In particolare la sua descrizione trascura un fattore cruciale: l’ammirazione di Herzl per il colonialismo. Oggi è probabile che qualunque associazione tra Herzl e il colonialismo sollevi forti obiezioni da parte di sionisti come Levine. Eppure il sionismo di Herzl era effettivamente radicato nel suo desiderio di emulare il colonialismo europeo della sua epoca.

Il diario di Herzl cita una lettera che egli mandò nel 1902 a Cecil Rhodes, un affarista britannico e uno dei più famosi colonialisti del periodo. Rhodes fu il fondatore della compagnia mineraria De Beers, che prese il controllo dei diamanti del Sudafrica. Le condizioni di lavoro nelle miniere della De Beers erano di sfruttamento e pericolo: parte del lavoro veniva svolto da prigionieri non pagati, mentre persino ai lavoratori stipendiati non era consentito lasciare il baraccamento in cui abitavano. Prima di fondare la compagnia, Rhodes era il proprietario della British South Africa Company, che vi controllava le miniere d’oro e sfruttava allo stesso modo i lavoratori africani.
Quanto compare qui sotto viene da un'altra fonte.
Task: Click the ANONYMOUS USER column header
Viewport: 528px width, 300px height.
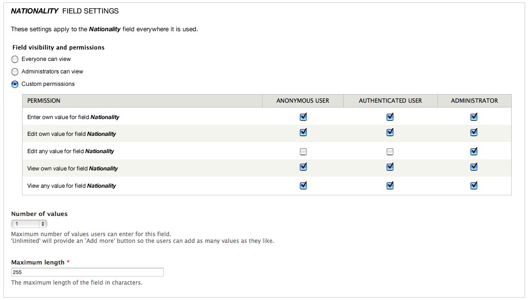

Nella sua lettera Herzl scrive a Rhodes: “Lei è invitato a contribuire a fare la storia. Ciò non riguarda l’Africa, ma una parte dell’Asia minore; non inglesi ma ebrei… Come mai, allora, si dà il caso che io mi rivolga a lei, dato che questa è una materia estranea dai suoi interessi? Com’è possibile? Perché si tratta di una questione coloniale.”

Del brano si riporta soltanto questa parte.